For some people, the advantages override the disadvantages. They can get quality insurance coverage at a low cost and invest their money on their own with fewer restrictions (fees).
How Does Cash Value Work?
Every time the policyholder pays their premium, the insurer takes a percentage of it and places it in their policy cash value. This cash value is then invested in some sub-accounts of the policy holder’s choice.
The best way to think about those sub-accounts is by imagining them as if they were mutual funds. It’s worth remembering that those sub-accounts are useful only in the policy as the policyholder cannot think of investing in them outside the boundaries of the policy.
Just like all kinds of investment, cash value fluctuates based on how well the investment is. If the stock market is in a free drop, the cash value is, too. Some people refer to it as a ‘super-IRA’ because investing in it is tax-deferred.
It’s worth remembering that in every permanent life insurance policies, the policyholder’s death benefit consists of two components: cash value and a regular term life insurance policy.
Over time, the more your cash value grows, the smaller your term life insurance policy will get. In this case, your cash value will be covering your death benefit, and your policy won’t have a term component anymore.
This can in fact be puzzling to those who think that by purchasing a variable insurance policy, they are going to get both the cash value and the death benefit after they pass away. Instead, the cash value will replace the term policy until it represents your death benefit.
Finally, there are a number of ways through which you can withdraw your cash value from your policy before you pass away. They are in fact less flexible compared to the whole life insurance policy, though.
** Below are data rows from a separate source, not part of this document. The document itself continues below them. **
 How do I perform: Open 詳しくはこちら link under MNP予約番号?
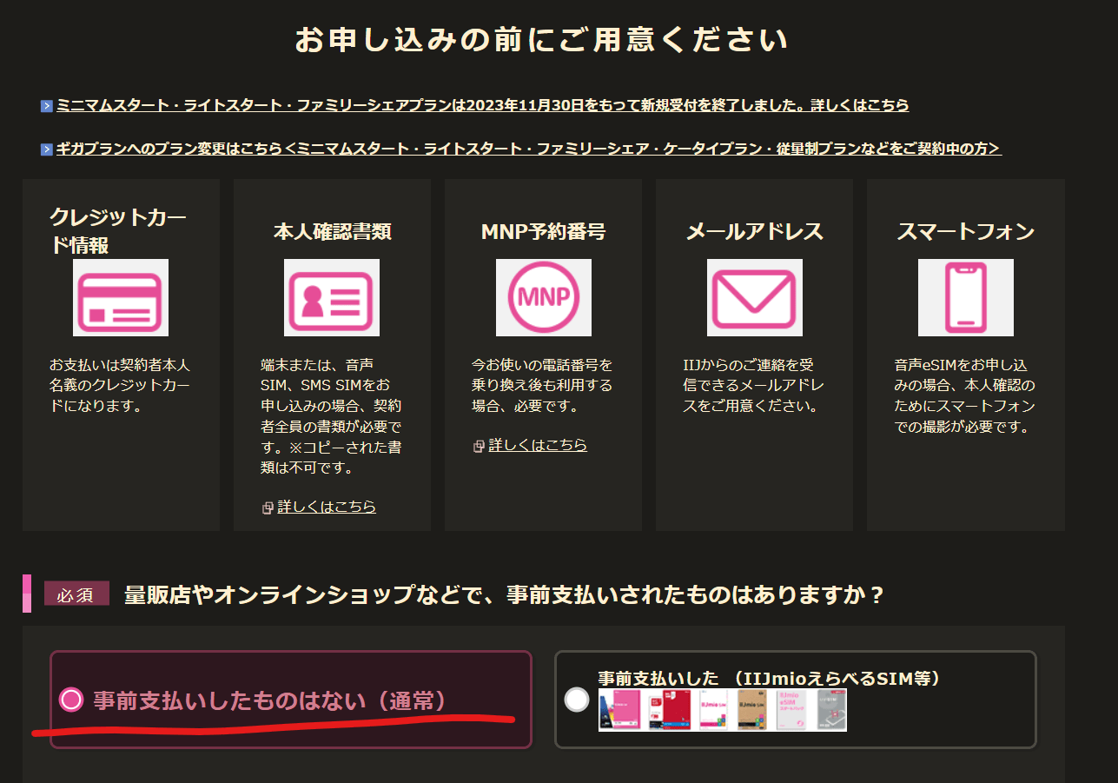click(x=538, y=445)
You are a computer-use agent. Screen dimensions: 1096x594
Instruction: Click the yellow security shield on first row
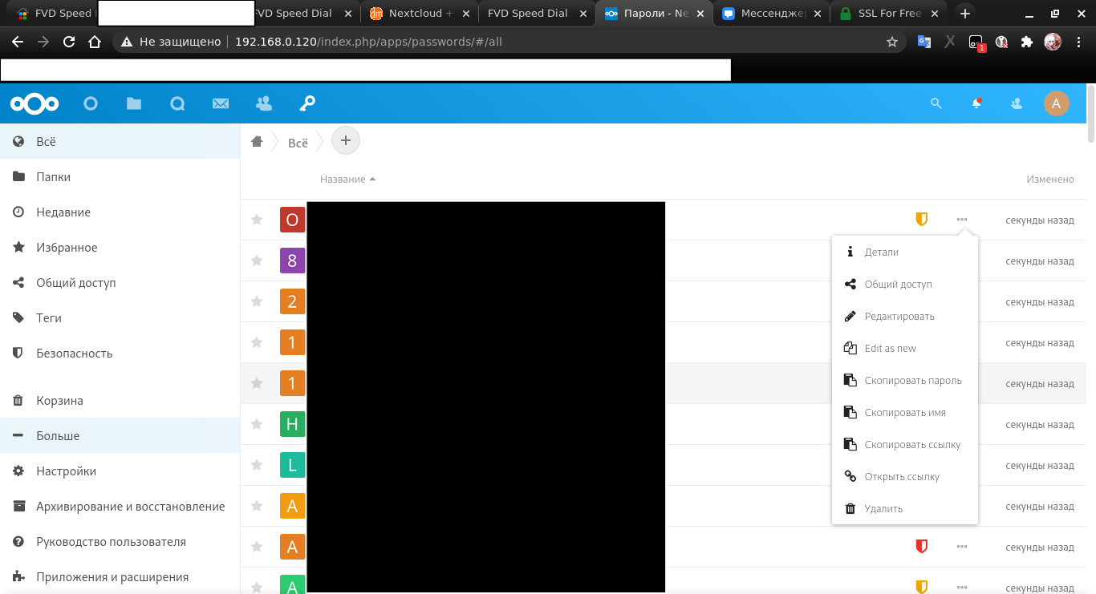(921, 220)
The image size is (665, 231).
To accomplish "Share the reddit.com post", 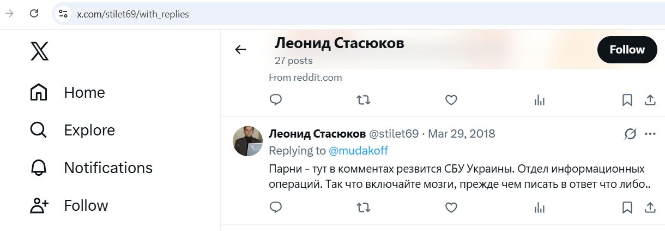I will coord(650,100).
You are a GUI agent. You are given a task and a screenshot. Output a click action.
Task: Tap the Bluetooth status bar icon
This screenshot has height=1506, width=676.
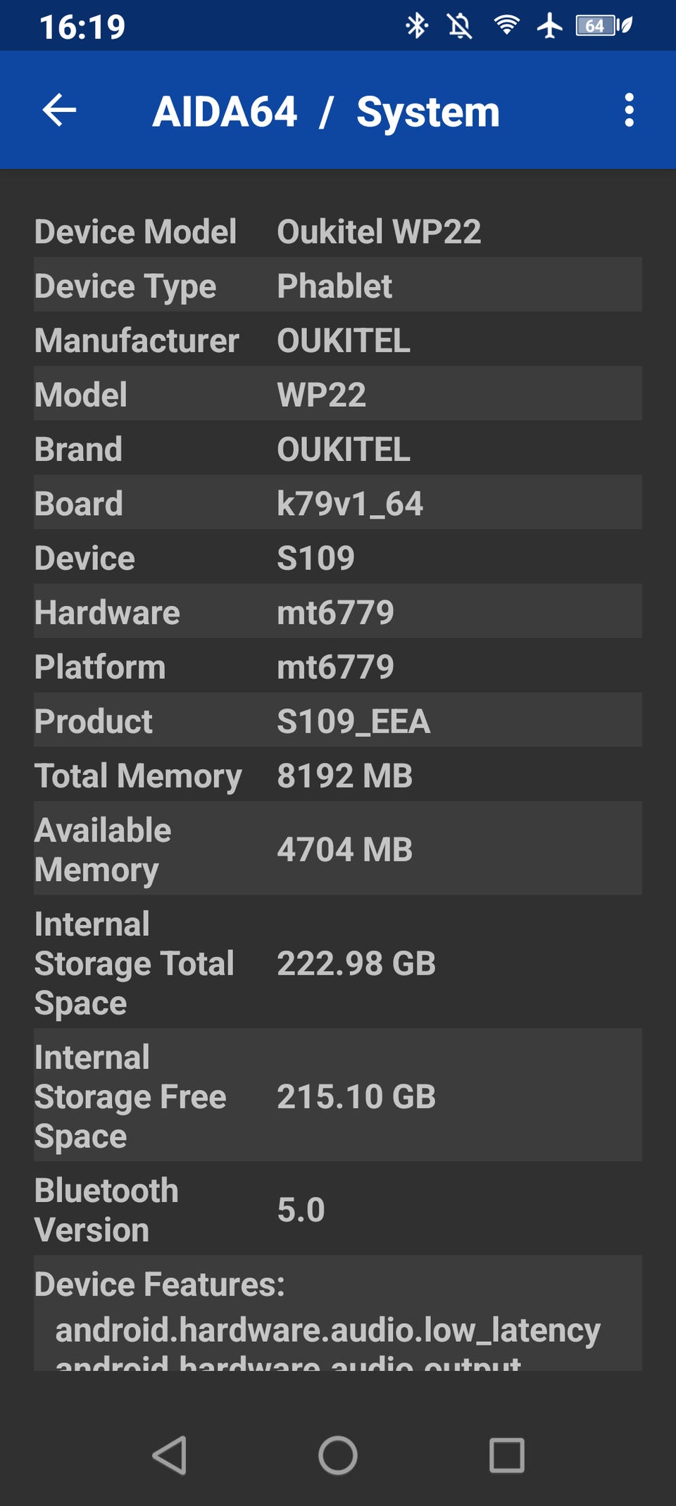pos(417,26)
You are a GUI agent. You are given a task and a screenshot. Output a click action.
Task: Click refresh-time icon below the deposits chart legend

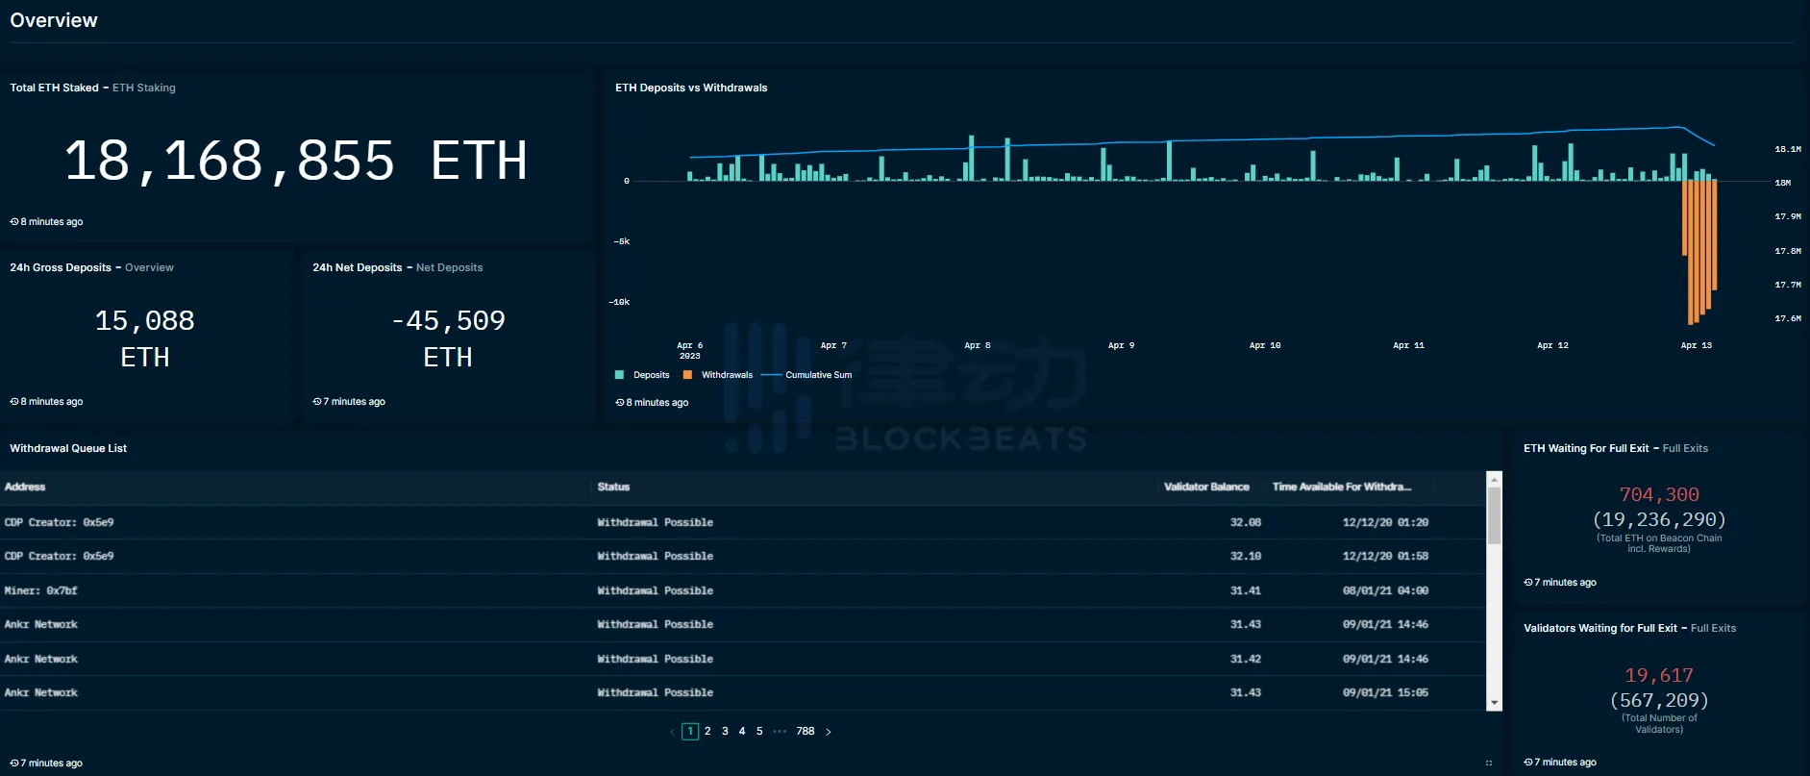coord(620,403)
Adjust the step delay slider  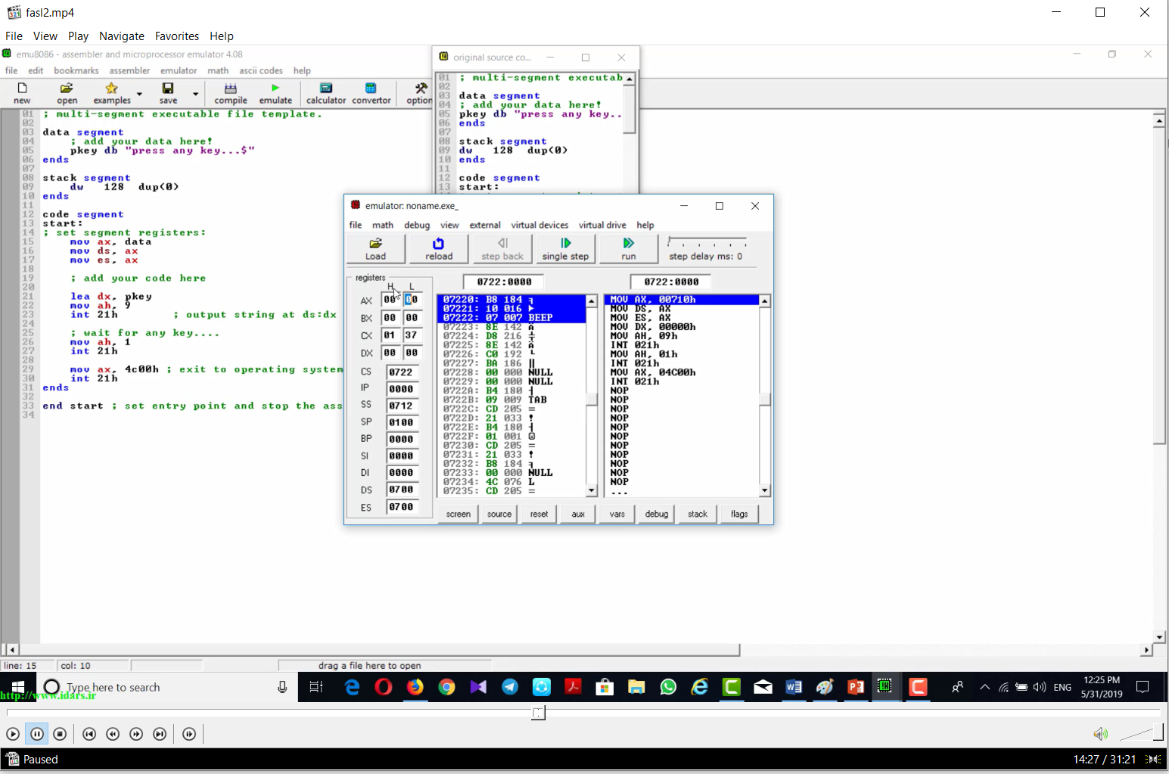707,242
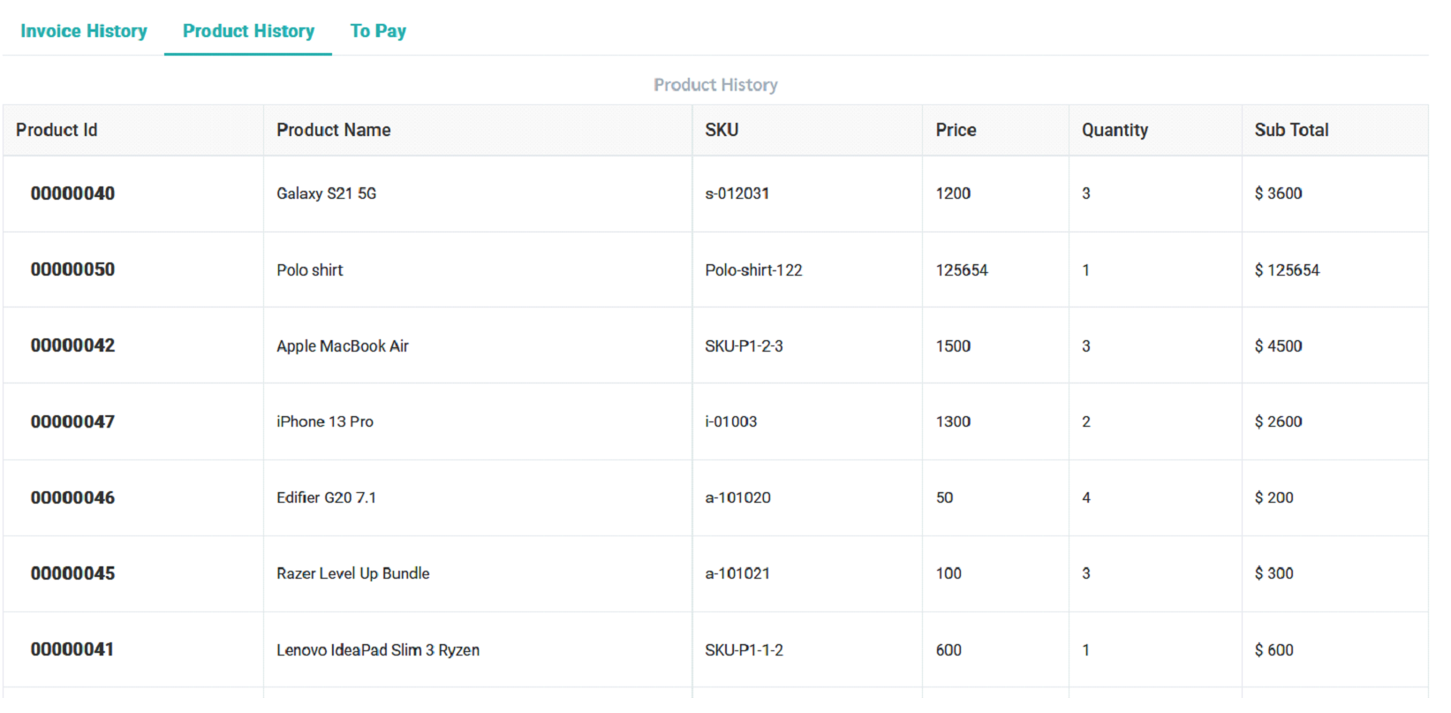Click the Product Id column header
This screenshot has height=713, width=1451.
(57, 130)
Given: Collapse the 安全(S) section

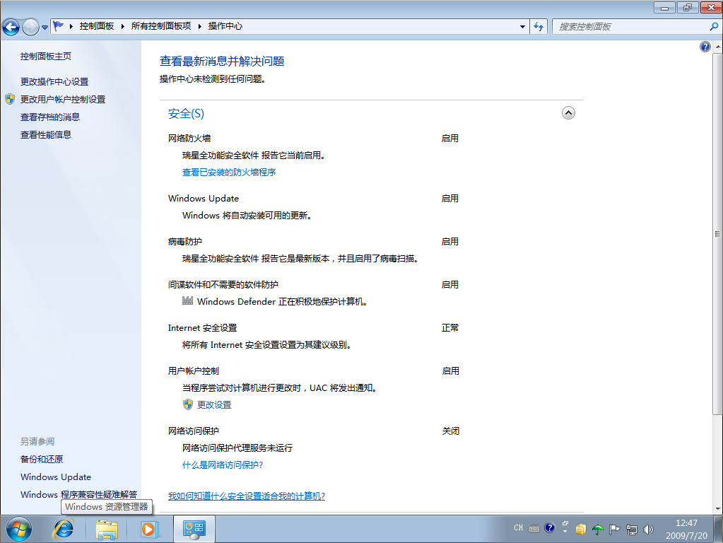Looking at the screenshot, I should (x=568, y=113).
You can also let go of your policy to get your cash value. Yet, the majority of the growth will not take place for 2o to 30 years. Bear in mind that in case you surrender your policy in the first two decades, this will end you up paying more fees than the profit you will have made.
What Alternatives Do You Have?
- Term Life Insurance: this type of insurance policy is cheaper compared to variable life insurance. Unlike the variable life insurance policy, term life comes to an end after a certain number of years and doesn’t have any saving or investment features. In term life insurance, the policyholder can purchase more coverage for a small premium.
- Other Types of Permanent Cash Value Plans: there are still three other kinds of permanent life insurance: variable universal life insurance, whole life insurance, and universal life insurance. These are different from variable life insurance in terms of cash value. Each one of them adopts its own approach to growing the cash value.
Where Can You Buy the Policy?
Generally speaking, you can purchase the policy from the insurers who sell permanent life insurance policies. However, experts recommend resorting to an agent or broker instead.
Independent agents can help you choose what’s best for you when it comes to the type of policy you should buy. Bear in mind that those agents must be licensed before they give any advice.
Things to Take into Consideration
People who have a variable life plan are required to consider the policy’s investment portion. Thus, it’s important to know how investing in mutual funds and stocks works before you move any further with the policy purchase process.
That being said, the policyholder should be risk-tolerant because the invested funds value can fluctuate on a regular basis.
Because these policies are flexible; they sometimes allow policyholders to get higher return rates on invested funds while receiving an amount of coverage.
Another factor you should take into account is the aim of the policy. If you wish for a simple life insurance policy through which you can protect your family after your death, a variable life insurance policy will be the best choice you hit.